Variability Analysis of Ludwig

Software variability is the ability of a software system to be personalized, customized, or configured to suit a user’s needs while still supporting desired properties required for mass production or widespread usage. In the current age of the Internet and Technology, software systems are all-pervasive. Thus, for any software to be effective in today’s market, portability, flexibility, and extensibility are more important than ever before. Therefore, software variability is a crucial aspect of any software system that must be addressed within its structure1.

The idea behind designing for software variability is to put in extra effort during the development stage to provide a base (usually, within the core code) that allows the end-user to generate customizable products with minimal effort. The sources of variability in software are numerous - right from supporting different hardware or software platforms, to functional or even merely executional variability.

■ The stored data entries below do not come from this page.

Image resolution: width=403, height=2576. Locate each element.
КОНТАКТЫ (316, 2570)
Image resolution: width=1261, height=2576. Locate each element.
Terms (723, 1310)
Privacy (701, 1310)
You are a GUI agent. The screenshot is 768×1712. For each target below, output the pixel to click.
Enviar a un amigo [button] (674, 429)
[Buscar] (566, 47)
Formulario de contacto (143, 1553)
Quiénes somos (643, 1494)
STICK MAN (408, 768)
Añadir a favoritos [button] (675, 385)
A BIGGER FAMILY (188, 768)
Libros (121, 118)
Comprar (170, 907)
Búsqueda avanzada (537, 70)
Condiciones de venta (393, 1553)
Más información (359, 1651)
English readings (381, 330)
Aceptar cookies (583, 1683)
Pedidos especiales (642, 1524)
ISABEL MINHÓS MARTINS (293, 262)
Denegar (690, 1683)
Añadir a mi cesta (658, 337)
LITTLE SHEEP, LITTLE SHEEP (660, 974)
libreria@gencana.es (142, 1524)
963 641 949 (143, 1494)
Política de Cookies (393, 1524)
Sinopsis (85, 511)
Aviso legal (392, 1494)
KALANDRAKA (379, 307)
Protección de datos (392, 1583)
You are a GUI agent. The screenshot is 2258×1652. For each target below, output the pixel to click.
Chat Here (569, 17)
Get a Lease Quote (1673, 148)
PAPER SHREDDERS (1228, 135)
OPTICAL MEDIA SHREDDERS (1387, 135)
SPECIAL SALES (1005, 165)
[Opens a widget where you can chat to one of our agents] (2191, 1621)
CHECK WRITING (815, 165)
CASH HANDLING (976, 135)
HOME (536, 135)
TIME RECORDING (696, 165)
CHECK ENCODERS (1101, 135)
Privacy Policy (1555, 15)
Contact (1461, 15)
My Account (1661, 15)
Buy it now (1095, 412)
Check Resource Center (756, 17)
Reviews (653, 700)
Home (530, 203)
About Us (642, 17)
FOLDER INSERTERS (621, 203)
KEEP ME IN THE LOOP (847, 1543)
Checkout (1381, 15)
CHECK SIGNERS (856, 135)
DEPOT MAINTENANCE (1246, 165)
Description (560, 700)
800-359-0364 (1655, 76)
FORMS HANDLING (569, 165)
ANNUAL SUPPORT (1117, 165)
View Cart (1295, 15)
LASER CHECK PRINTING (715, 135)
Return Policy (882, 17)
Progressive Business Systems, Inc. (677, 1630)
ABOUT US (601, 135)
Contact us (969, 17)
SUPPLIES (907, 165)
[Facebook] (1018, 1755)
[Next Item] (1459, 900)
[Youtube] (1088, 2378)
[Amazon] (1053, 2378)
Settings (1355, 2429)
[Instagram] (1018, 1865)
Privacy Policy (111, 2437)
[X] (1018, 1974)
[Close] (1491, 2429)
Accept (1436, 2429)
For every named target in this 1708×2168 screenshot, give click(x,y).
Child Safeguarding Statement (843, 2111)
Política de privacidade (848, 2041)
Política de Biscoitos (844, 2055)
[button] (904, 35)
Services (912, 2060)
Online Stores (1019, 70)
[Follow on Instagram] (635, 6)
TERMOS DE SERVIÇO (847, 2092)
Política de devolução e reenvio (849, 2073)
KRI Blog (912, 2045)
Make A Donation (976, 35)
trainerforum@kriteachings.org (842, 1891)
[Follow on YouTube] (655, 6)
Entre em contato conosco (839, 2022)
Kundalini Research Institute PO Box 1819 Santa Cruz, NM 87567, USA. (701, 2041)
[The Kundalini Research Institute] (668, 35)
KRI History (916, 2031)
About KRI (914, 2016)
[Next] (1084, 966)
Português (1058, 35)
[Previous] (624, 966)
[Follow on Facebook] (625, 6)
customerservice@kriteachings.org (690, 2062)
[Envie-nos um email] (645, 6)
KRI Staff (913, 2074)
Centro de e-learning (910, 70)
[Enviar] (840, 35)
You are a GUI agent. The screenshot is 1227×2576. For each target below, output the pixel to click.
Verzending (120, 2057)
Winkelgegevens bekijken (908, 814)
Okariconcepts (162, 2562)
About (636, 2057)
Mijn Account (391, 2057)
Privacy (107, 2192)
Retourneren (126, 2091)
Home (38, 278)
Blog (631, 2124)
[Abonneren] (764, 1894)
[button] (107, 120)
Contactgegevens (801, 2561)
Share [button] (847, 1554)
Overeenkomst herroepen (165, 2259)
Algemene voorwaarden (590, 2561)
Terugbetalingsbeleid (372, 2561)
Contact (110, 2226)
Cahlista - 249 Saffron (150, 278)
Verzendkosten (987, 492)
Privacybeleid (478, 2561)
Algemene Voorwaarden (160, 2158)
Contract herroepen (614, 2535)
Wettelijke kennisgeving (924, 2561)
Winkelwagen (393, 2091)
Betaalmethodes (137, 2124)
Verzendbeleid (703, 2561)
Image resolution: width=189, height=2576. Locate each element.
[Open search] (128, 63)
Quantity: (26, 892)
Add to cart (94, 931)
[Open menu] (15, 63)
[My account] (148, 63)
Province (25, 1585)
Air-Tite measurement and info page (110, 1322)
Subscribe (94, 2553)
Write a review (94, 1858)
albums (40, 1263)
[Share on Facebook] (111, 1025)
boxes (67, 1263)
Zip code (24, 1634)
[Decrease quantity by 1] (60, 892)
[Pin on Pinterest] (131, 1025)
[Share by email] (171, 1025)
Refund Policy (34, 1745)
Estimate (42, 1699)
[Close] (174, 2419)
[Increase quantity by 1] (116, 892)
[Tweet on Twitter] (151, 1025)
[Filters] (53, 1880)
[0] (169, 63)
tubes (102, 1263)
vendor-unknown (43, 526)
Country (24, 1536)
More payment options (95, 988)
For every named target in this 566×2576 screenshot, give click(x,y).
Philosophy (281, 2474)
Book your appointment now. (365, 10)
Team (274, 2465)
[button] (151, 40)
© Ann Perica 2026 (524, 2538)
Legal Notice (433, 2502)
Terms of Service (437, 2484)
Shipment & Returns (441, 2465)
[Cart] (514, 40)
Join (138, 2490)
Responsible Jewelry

To study the variability of a software, we view it as a product line of sorts2. This product line consists of many products formed from a single software system that differ from each other in the features that they implement and the platforms they support (platform and architectural variability). Additionally, certain features in these products may have dependencies or implementations that restrict or necessitate combinations of the features with others (variability in installation). Further, the products may differ in user accessibility (variability in interfaces). Now, we aim to study these sources of variability in Ludwig and their implementations in the repository.

Search for Variability

In Hardware and Platform support

As discussed in our second article, Ludwig runs on top of TensorFlow, using it as base infrastructure. Hence, Ludwig’s system requirements match those of TensorFlow and by extension, its variability in hardware/platform support. Thus, Ludwig supports Ubuntu, MacOS, Windows, and Raspbian platforms and for GPU support, CUDA-enabled cards in Windows and Ubuntu are among its hardware requirements.

In customized installation

In keeping with its themes of flexibility and ease-of-use, Ludwig also offers some degree of variability in installation. The dependencies of Ludwig’s functions are divided into multiple Python packages to afford the end-user freedom to pick and choose packages to cater to their needs. Ludwig consists of a (mandatory) base package and (optional) feature packages.

The base package accounts for dependencies for Ludwig’s basic functions (training models and prediction). Other features such as result visualization, serving on HTTP servers, additional datatype support (such as images, audio, and text), and tests have their dependencies conveniently packaged into individual/separate Python packages.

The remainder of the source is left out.